EXTRACTED DATA:

——

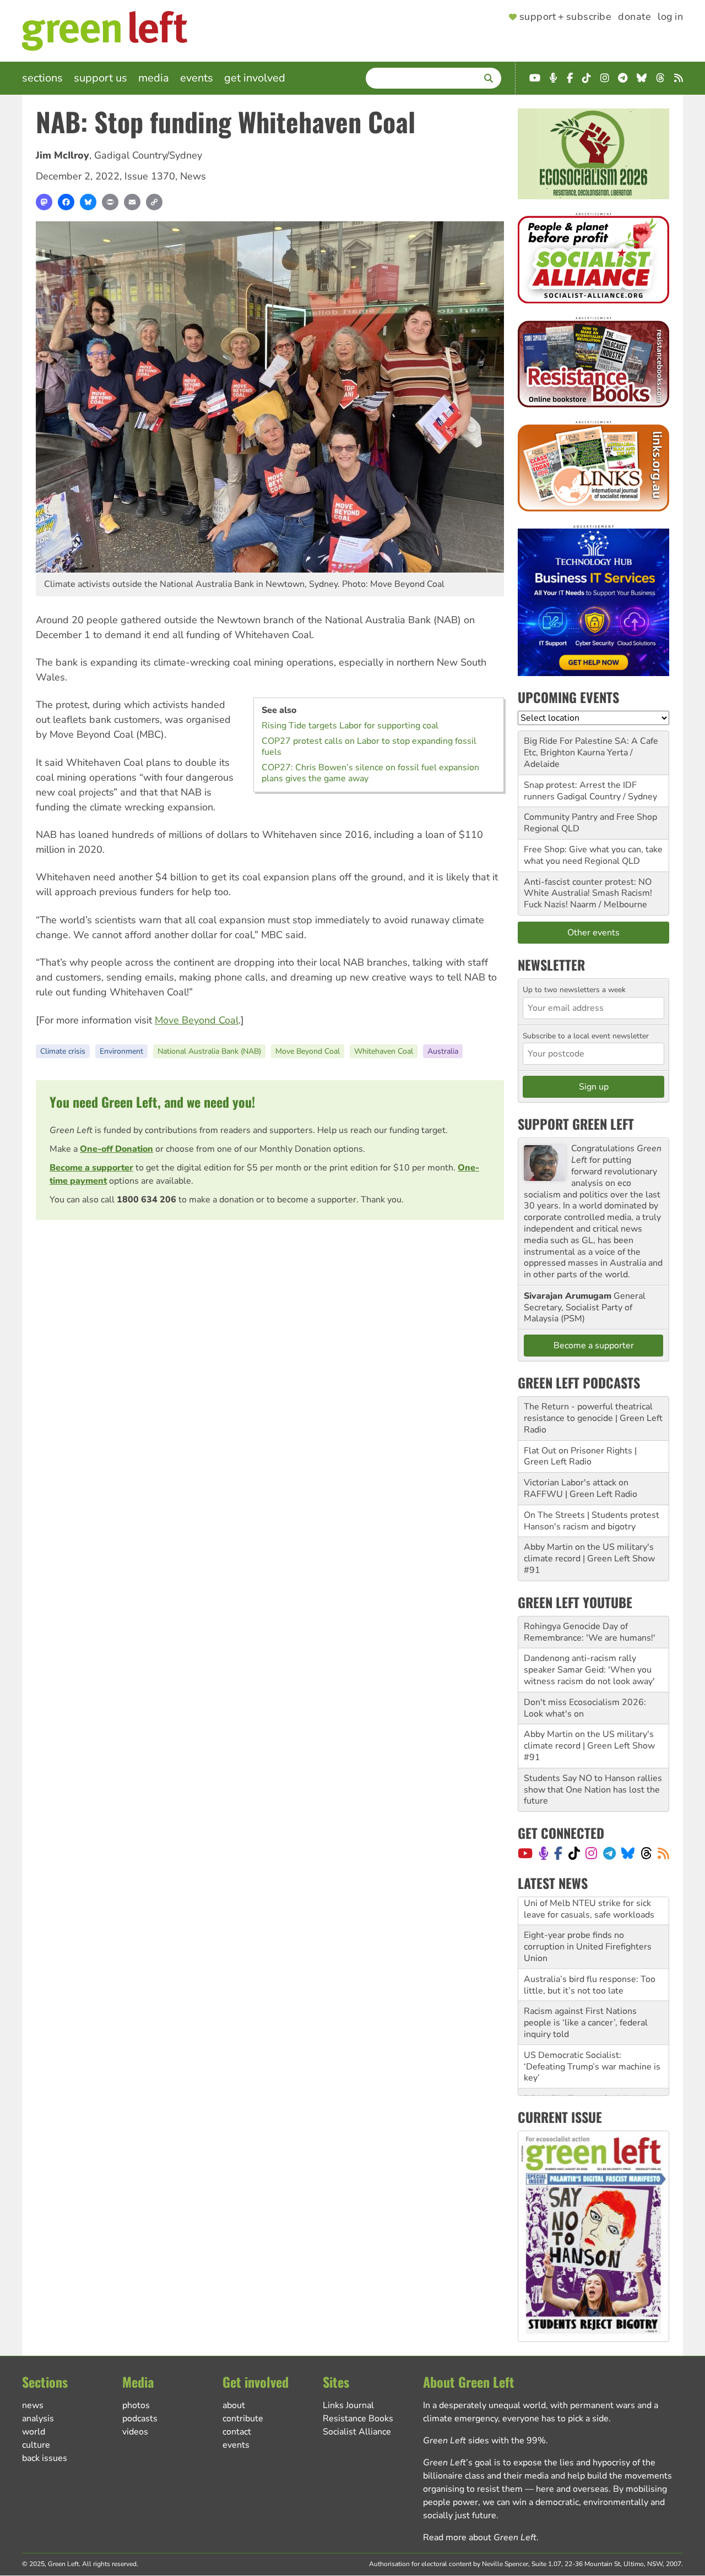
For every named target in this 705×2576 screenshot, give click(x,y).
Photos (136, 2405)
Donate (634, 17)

——

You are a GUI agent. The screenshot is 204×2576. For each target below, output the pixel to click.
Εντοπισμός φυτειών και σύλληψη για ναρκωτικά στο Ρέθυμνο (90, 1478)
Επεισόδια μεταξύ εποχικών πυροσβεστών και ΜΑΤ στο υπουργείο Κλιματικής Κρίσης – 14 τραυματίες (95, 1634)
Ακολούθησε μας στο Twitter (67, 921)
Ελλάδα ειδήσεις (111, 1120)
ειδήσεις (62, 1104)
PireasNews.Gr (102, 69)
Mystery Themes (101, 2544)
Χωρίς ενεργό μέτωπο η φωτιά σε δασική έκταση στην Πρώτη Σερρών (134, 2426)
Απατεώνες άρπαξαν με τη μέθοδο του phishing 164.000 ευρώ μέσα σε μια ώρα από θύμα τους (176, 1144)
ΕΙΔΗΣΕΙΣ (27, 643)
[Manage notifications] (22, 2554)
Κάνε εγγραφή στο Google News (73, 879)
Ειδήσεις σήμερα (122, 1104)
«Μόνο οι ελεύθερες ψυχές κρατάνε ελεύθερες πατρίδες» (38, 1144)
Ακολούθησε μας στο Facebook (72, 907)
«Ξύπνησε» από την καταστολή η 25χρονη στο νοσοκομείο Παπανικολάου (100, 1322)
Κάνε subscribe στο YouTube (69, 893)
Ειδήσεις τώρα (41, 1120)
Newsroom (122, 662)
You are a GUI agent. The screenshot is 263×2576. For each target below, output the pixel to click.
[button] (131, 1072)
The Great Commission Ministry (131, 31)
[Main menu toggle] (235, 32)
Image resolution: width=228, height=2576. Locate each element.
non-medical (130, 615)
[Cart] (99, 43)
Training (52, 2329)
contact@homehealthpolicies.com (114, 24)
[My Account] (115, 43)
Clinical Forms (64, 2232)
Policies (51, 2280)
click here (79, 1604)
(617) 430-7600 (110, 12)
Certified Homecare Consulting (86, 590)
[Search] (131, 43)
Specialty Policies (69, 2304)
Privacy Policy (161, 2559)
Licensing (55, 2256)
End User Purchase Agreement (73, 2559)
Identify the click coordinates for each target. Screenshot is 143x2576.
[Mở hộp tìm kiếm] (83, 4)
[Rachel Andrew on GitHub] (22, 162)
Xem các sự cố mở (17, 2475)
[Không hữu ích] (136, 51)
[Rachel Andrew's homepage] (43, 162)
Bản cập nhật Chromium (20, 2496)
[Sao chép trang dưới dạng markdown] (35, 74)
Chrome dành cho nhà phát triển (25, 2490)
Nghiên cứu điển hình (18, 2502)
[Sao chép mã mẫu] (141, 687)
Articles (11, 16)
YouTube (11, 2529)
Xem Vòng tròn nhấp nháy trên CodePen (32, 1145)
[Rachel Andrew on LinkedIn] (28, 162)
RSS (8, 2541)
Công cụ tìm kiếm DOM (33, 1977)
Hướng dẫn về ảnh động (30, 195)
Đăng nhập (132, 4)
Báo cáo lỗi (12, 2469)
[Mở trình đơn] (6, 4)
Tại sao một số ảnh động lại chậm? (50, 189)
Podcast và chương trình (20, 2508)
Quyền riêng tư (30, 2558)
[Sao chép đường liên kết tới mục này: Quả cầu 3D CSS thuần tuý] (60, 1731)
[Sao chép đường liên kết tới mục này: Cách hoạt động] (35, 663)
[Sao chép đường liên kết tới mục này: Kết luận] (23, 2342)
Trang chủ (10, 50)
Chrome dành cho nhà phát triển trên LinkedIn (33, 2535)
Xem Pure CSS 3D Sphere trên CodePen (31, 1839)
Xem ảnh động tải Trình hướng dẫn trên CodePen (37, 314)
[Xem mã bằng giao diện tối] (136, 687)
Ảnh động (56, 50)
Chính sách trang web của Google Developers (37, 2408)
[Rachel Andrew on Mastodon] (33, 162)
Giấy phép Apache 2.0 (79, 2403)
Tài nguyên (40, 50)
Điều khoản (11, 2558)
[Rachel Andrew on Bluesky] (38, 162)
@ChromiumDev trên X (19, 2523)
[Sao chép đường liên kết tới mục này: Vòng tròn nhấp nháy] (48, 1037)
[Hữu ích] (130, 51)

——

Going back to the entries above, set down exactly the lines that begin at the one with "[Sao chép trang dưới dạng markdown] (35, 74)" and end at the one with "[Sao chép đường liên kết tới mục này: Cách", both included, and nothing else.

OUTPUT BELOW:
[Sao chép trang dưới dạng markdown] (35, 74)
Chrome dành cho nhà phát triển (25, 2490)
Nghiên cứu điển hình (18, 2502)
[Sao chép mã mẫu] (141, 687)
Articles (11, 16)
YouTube (11, 2529)
Xem Vòng tròn nhấp nháy trên CodePen (32, 1145)
[Rachel Andrew on LinkedIn] (28, 162)
RSS (8, 2541)
Công cụ tìm kiếm DOM (33, 1977)
Hướng dẫn về ảnh động (30, 195)
Đăng nhập (132, 4)
Báo cáo lỗi (12, 2469)
[Mở trình đơn] (6, 4)
Tại sao một số ảnh động lại chậm? (50, 189)
Podcast và chương trình (20, 2508)
Quyền riêng tư (30, 2558)
[Sao chép đường liên kết tới mục này: Quả cầu 3D CSS thuần tuý] (60, 1731)
[Sao chép đường liên kết tới mục này: Cách hoạt động] (35, 663)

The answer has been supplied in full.